Stored items:
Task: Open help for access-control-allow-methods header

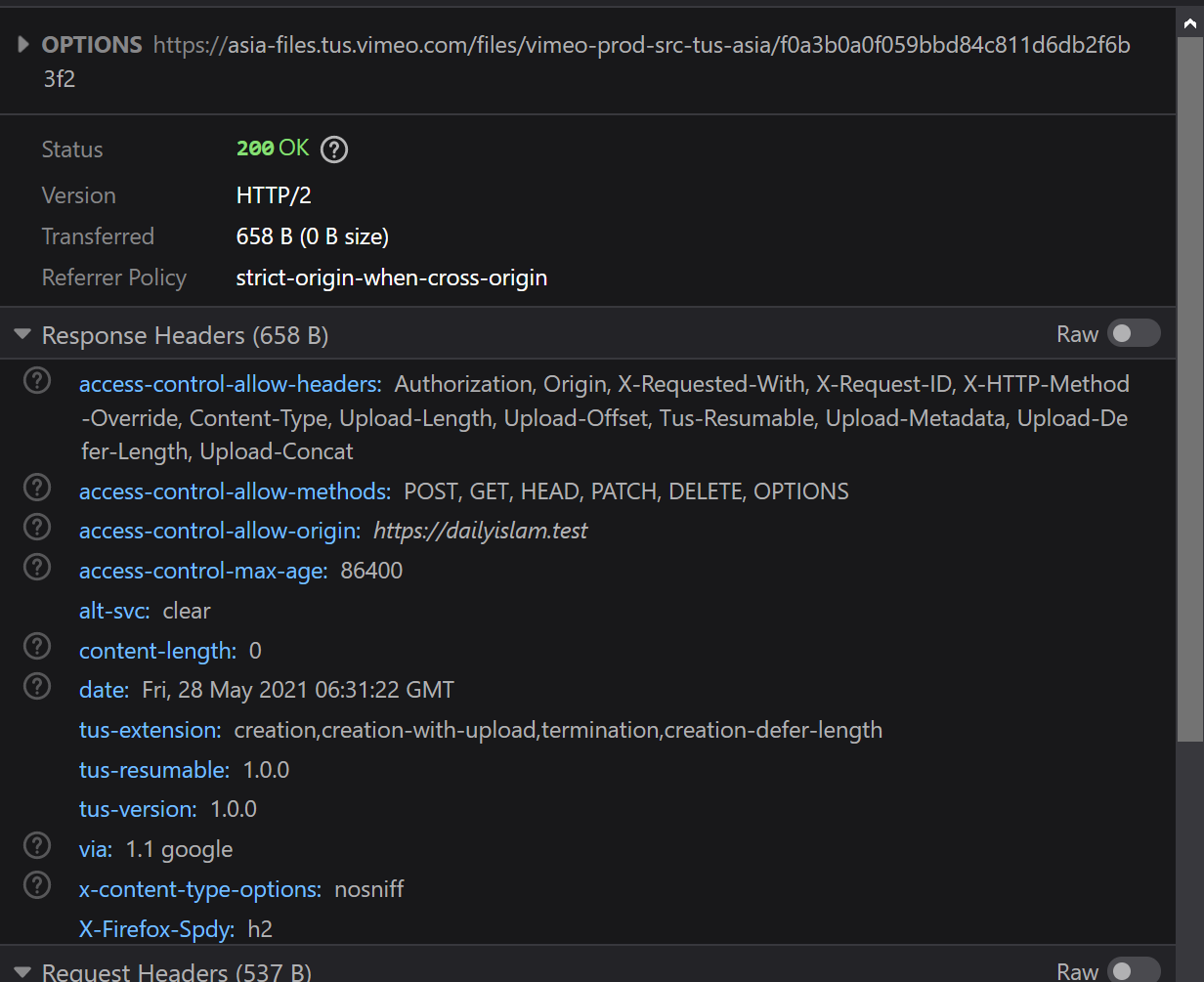Action: pos(36,487)
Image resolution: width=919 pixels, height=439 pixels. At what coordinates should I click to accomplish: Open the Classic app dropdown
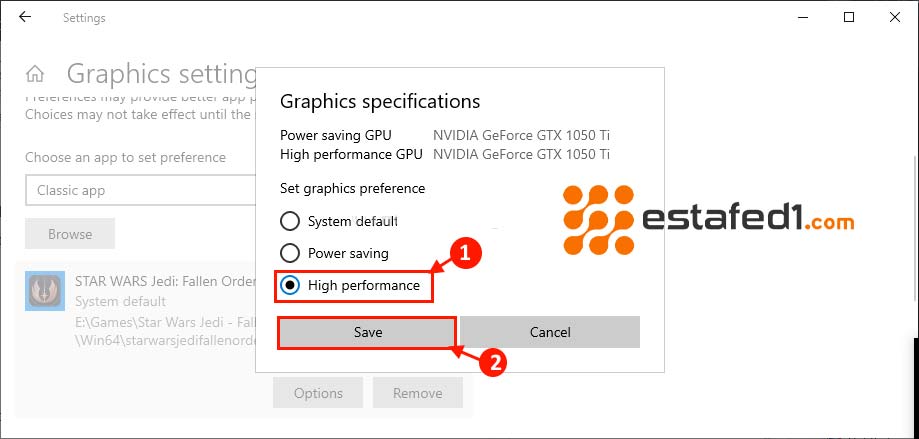click(x=140, y=190)
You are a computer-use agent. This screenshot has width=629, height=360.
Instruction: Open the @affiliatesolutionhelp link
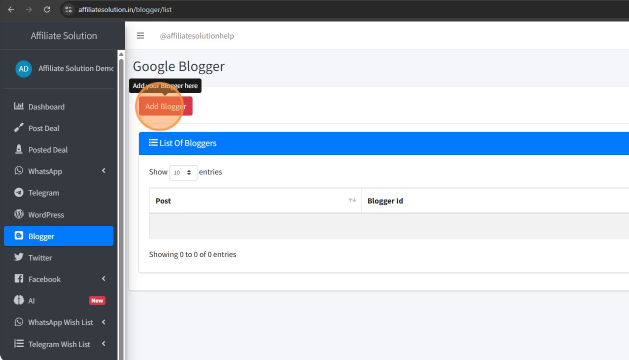coord(197,36)
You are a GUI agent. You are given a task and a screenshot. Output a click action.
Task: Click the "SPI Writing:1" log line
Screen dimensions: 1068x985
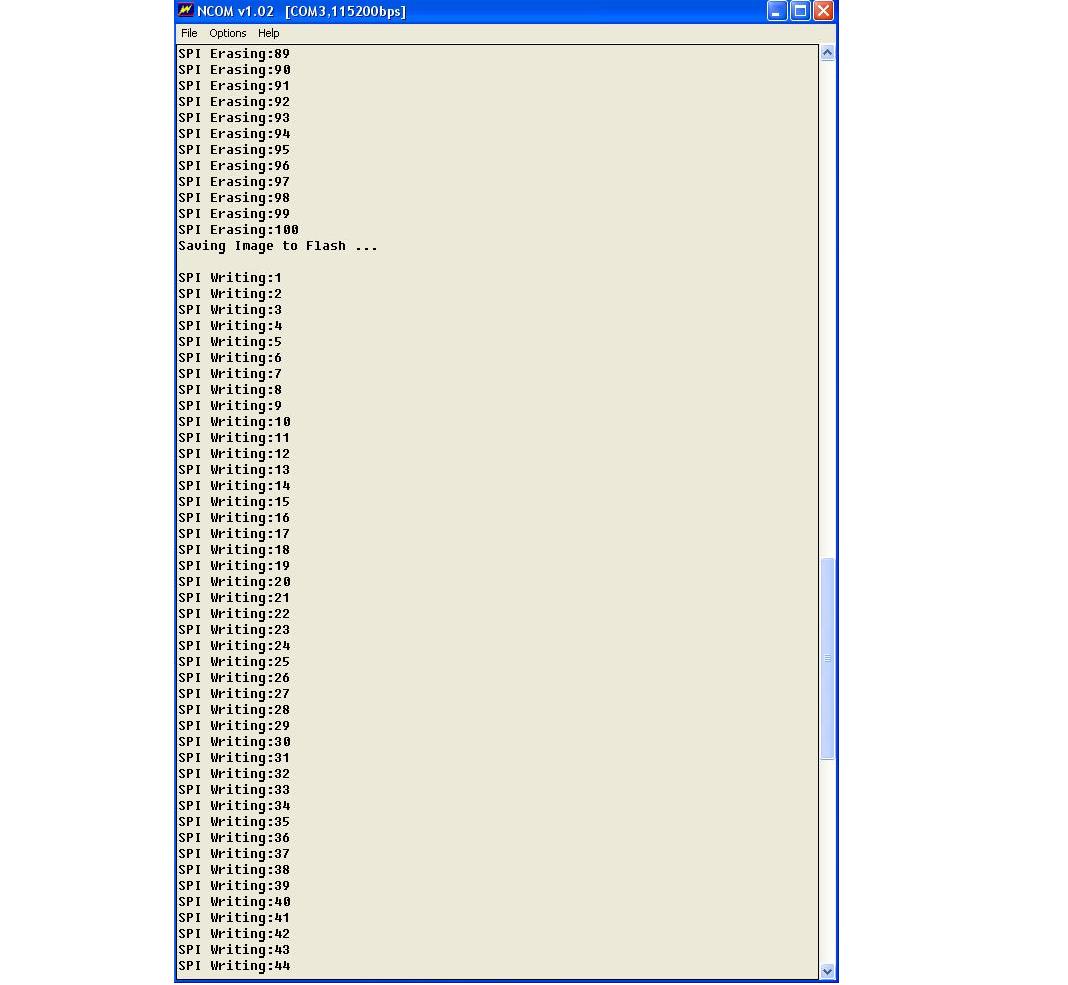230,278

*Your task*
Your answer should be a single number: the count of lines above with the word "screenshot".

*Finished exercise*
2